## Brief:
From the entries, copy every line that carries the string "Toggle".

===

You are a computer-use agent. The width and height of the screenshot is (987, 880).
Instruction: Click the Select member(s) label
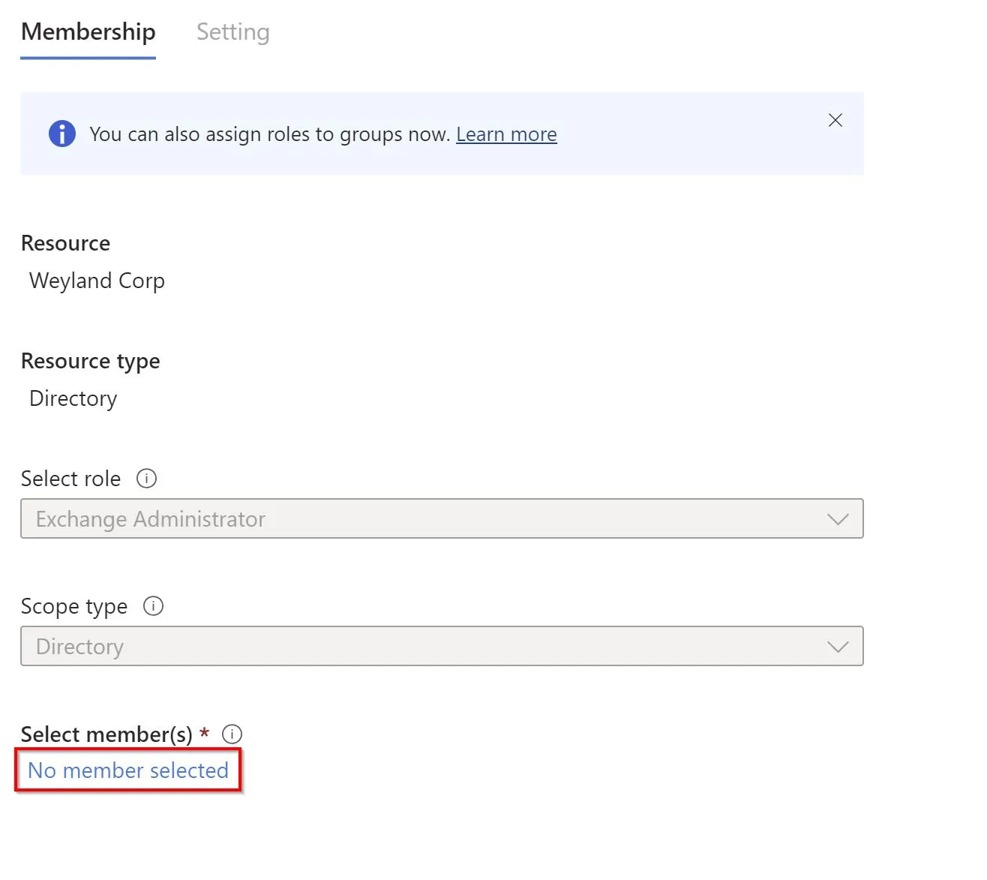(x=107, y=734)
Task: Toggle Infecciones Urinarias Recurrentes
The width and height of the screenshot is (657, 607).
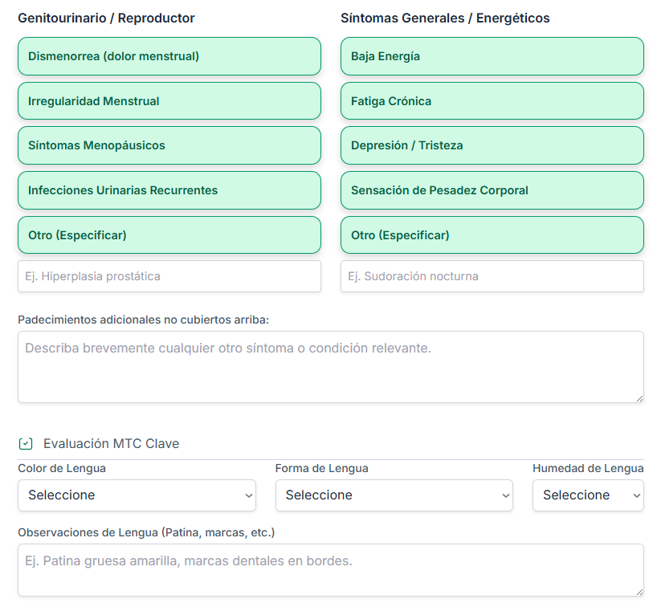Action: 169,190

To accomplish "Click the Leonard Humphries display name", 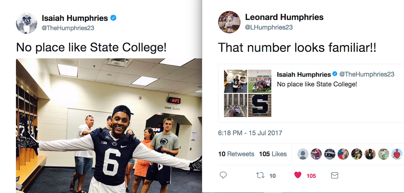I will coord(284,17).
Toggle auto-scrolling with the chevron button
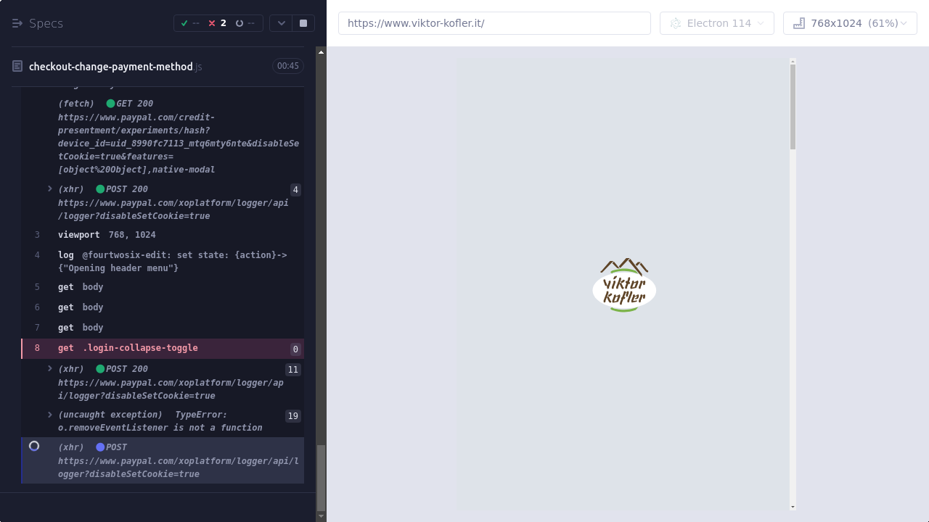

===

## Task solution:
Task: Toggle Infecciones Urinarias Recurrentes
Toggle auto-scrolling with the chevron button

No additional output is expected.